Both bridges are of the about the same length, one 72 feet long, the other about 80 feet.
One is about 3,500 years old. The other is still being built.
Before it was occupied by Albania, Bosnia, Bulgaria or Greece, the Hellenic Peninsula was the home of the Mycenaean civilization. Their’s was a sophisticated civilization with a written language, art and architecture to rival any such existing in the 21st century. Archaeologists say the Mycenaean civilization collapsed about 1,100 B.C., and, as in many things, the archaeologists have many theories about what brought them down. Natural disasters, hostile invasion from the sea, and climatic changes may have been factors.
Anyway, before their demise the Mycenaeans built the 72-foot long bridge near the ancient city of Arkidiko in the Peloponnese. It was built of stone using an architectural technique known as corbeling — offsetting successive courses of stone until they meet in the middle forming an arch. It was built for use by chariots. Not many of those around in 2015, but the Arkidiko Bridge is still in use today for foot and light vehicular traffic.
The newer bridge is about eight feet longer than the one at Arkidiko. It is being built of steel and concrete on Oxford Road in New Albany and crosses a water course very similar in size and shape to the one spanned by the bridge that is 35 centuries old.
The 80-foot bridge in New Albany is expected to be finished in August.
The older bridge was built by skilled human labor, draft animals, and simple tools utilizing the lever principle.
The one in New Albany is being constructed with skilled human labor and huge machines that are powered by distilled petroleum.

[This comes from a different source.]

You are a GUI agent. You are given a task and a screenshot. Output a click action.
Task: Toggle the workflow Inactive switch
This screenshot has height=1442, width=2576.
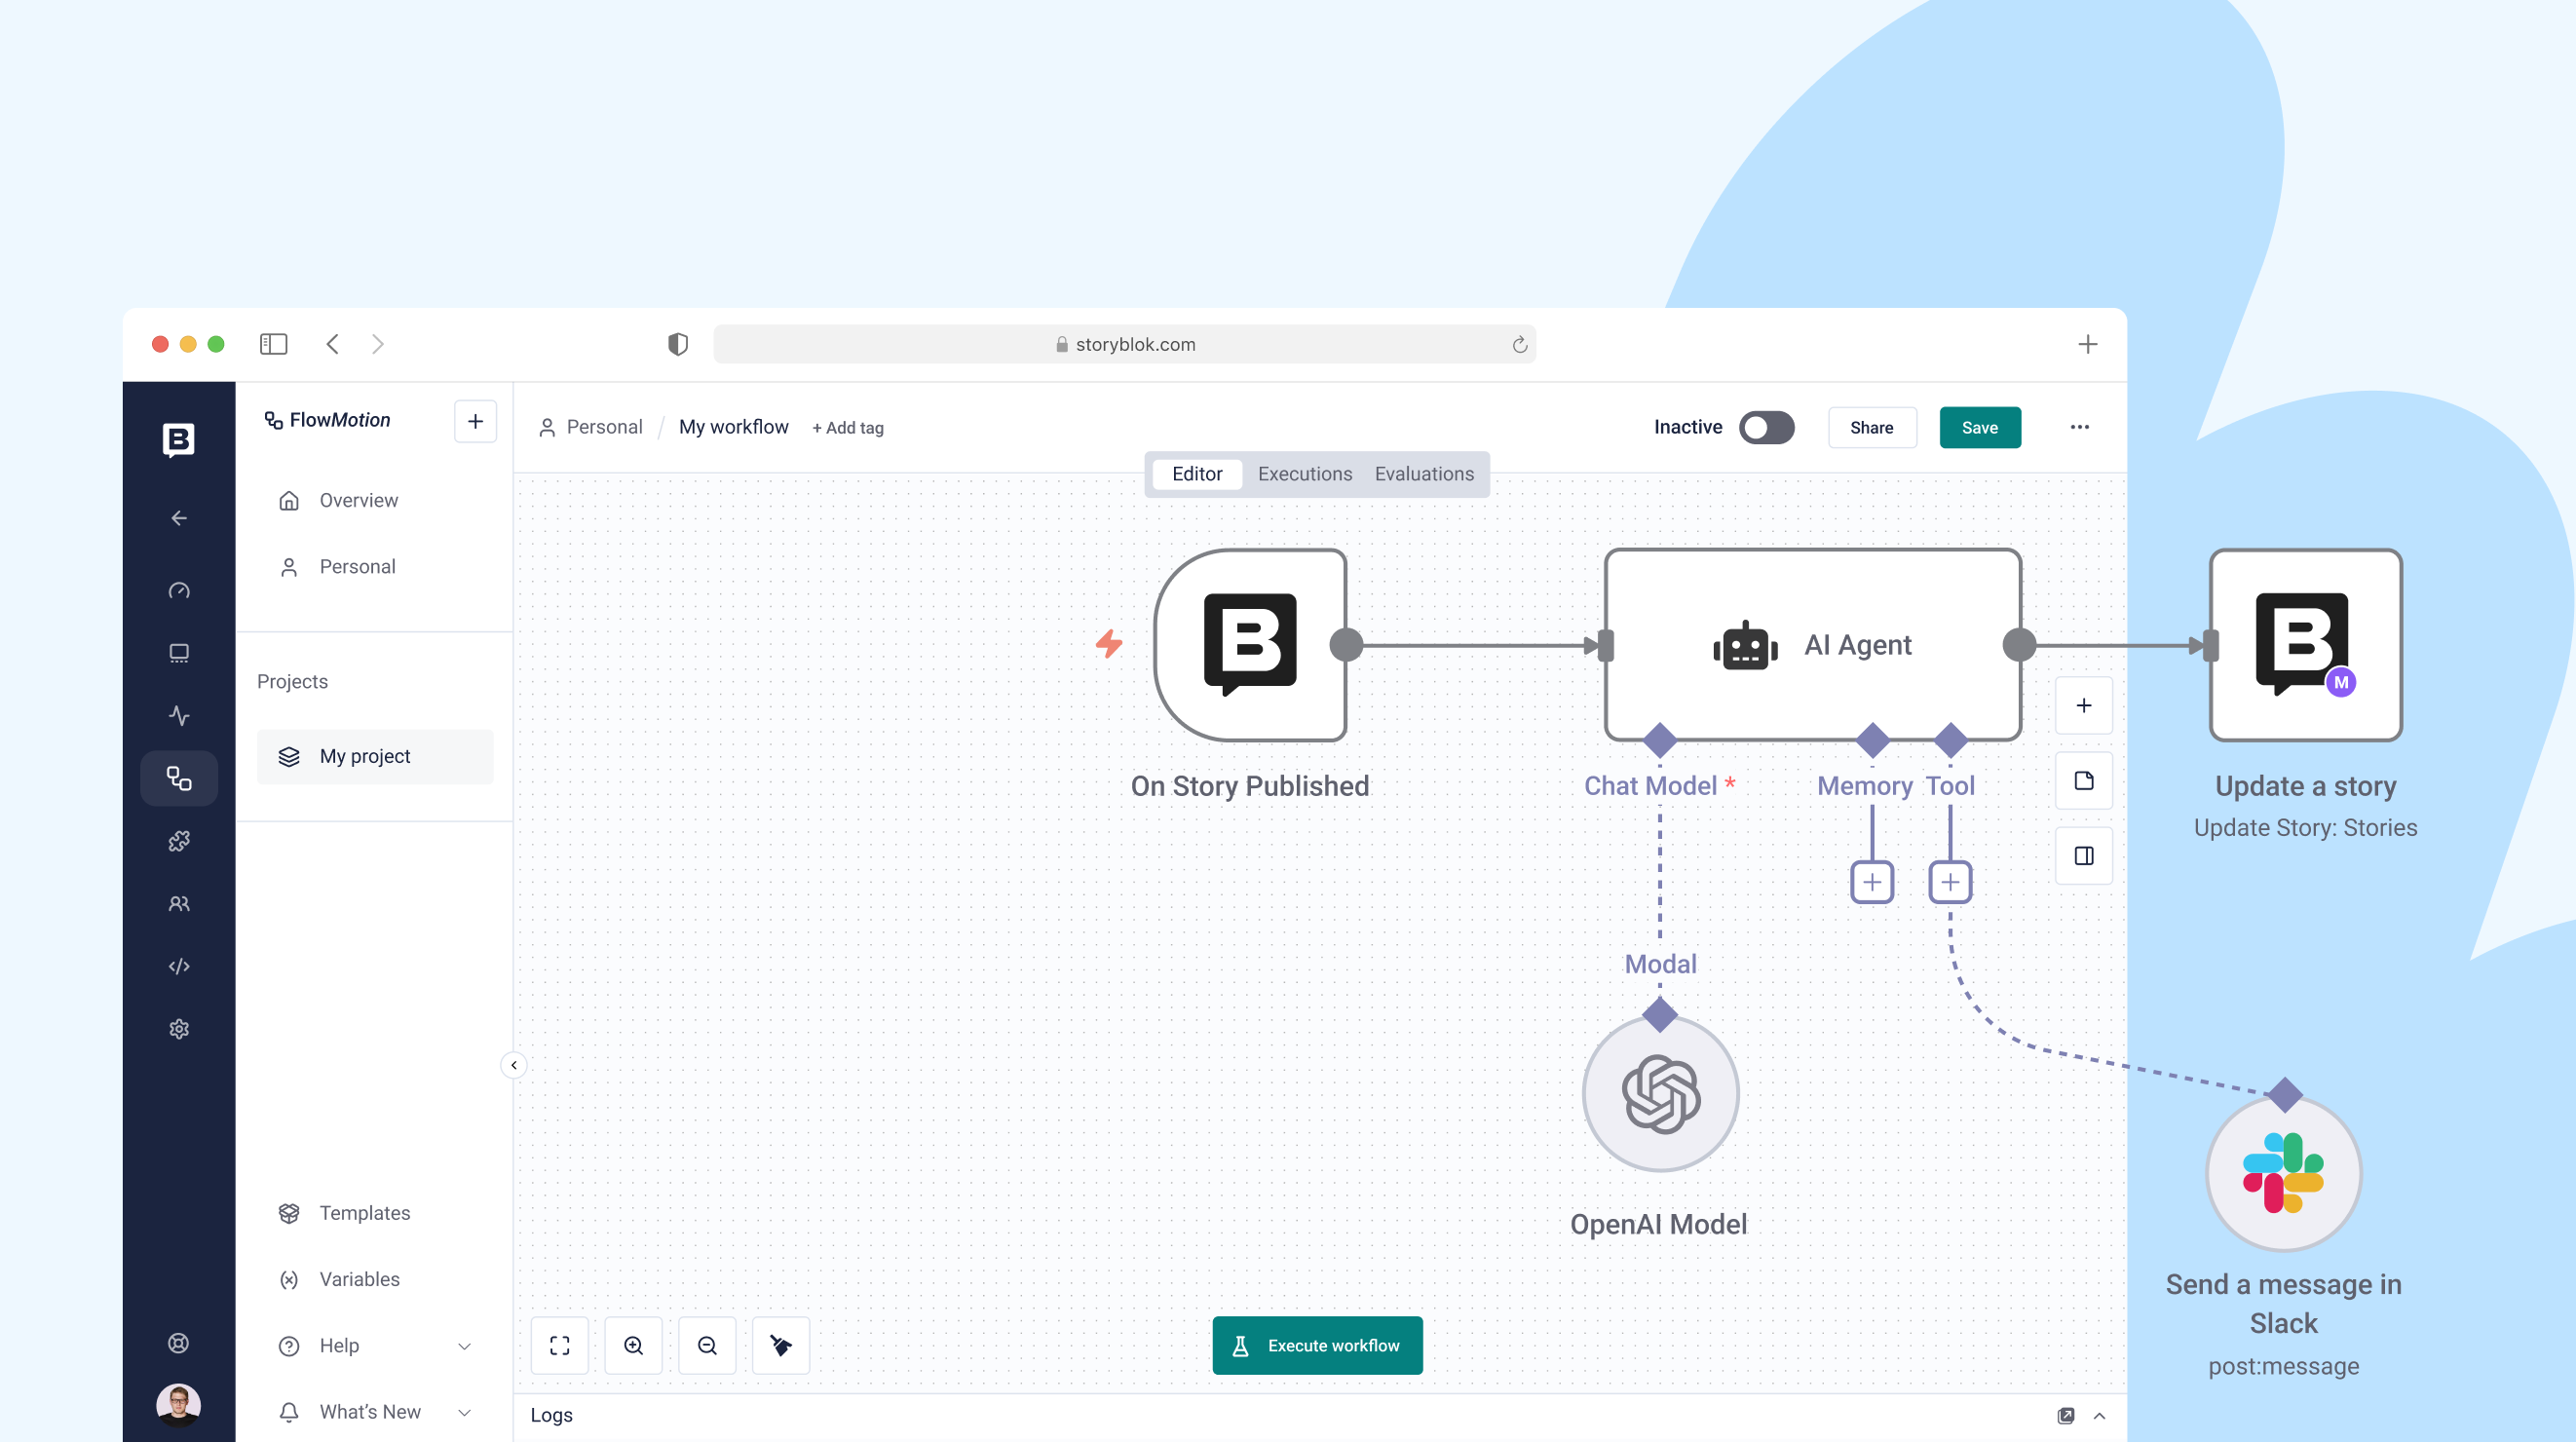pos(1766,427)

The support of the New Albany bridge is provided by pilings constructed with steel I-beams that were driven into the stream bed with a 3,500-pound mechanical hammer. The pilings are driven into the earth until they rest on solid rock.
While the pilings were being driven an inspector watched closely, quite literally counting the hammer blows after the pilings struck rock and using a mathematical formula to calculate whether the rock density was sufficient to bear the required load.
The bridge on Oxford Road is being built by Steel-Con, Inc., which submitted the low bid of $169,939.
Those who claim to know say the Arkidiko Bridge has been in continuous use longer than any other bridge in the world. With that in mind, we will try to remember to ask city officials what kind of warranty Steel-Con gave them on the new Oxford Road bridge.